Texte extrait ::
════════════════════
Le tram Houffalize-Bourcy
par Marie-Josée Martin
Alors que les chemins de fer de l’Etat avaient presque terminé leurs travaux, une œuvre similaire s’amorça: le Gouvernement belge créait, par une loi spéciale du 24 juin 1885, la « Société Nationale des Chemins de fer Vicinaux ».
A son tour, ce nouveau complexe allait tisser ses fils dans tout le pays.
En 1885, deux grands projets ferroviaires concernaient la région de Melreux: d’une part, une ligne vicinale unissant Melreux à Longvilly (mines de plomb) via Laroche, Houffalize et Bourcy. D’autre part, une ligne de grand chemin de fer reliant Maronne (Bourdon) à Vielsalm, via Hotton, Soy, Erezée, Amonines, Forge à l’Aplé (orthographe de l’époque), Manhay et Lierneux.
════════════════════
Entrées du corpus ::
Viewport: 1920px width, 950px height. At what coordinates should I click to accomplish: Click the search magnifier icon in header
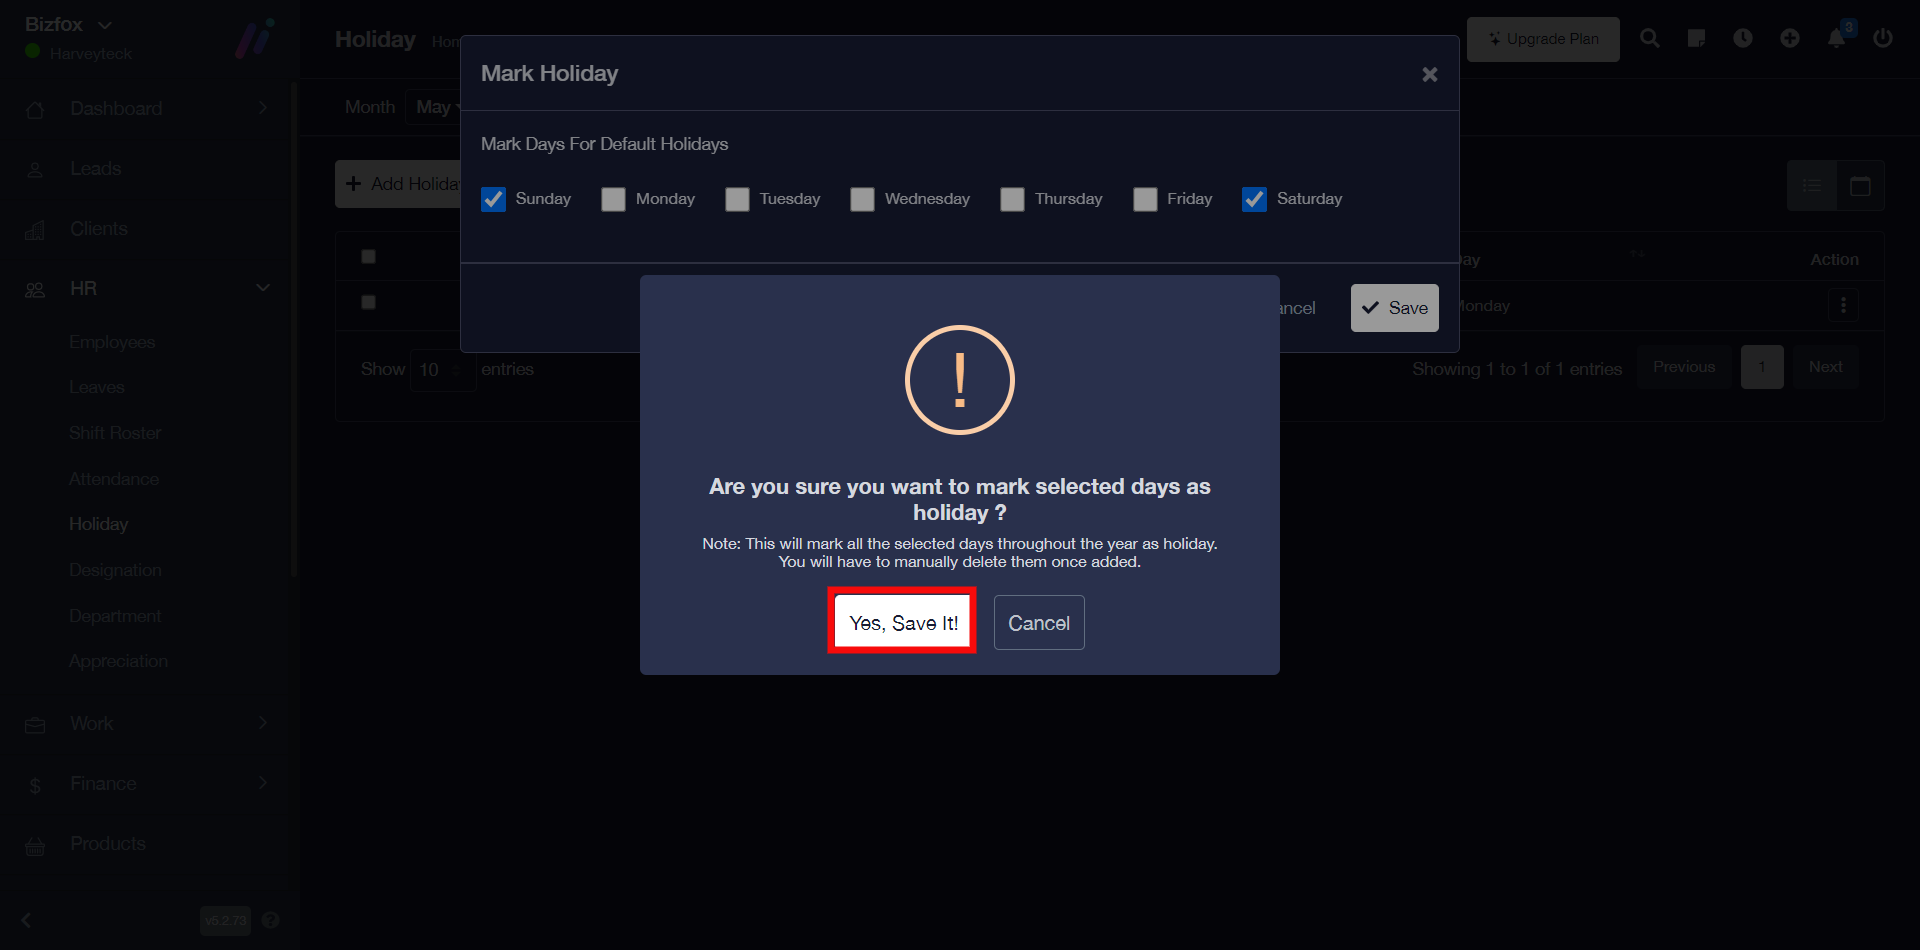1649,38
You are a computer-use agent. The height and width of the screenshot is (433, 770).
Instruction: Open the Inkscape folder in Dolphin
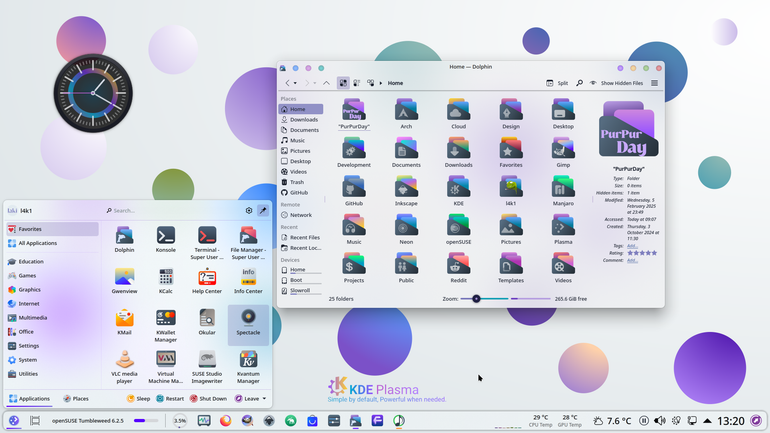click(x=406, y=191)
════════════════════
Consigne ::
D’après le texte sur le tram Houffalize-Bourcy, par quelles localités la ligne de grand chemin de fer reliant Maronne (Bourdon) à Vielsalm devait-elle passer ? Citez-les toutes dans l’ordre du texte.

Réponse attendue ::
Hotton, Soy, Erezée, Amonines, Forge à l’Aplé, Manhay, Lierneux.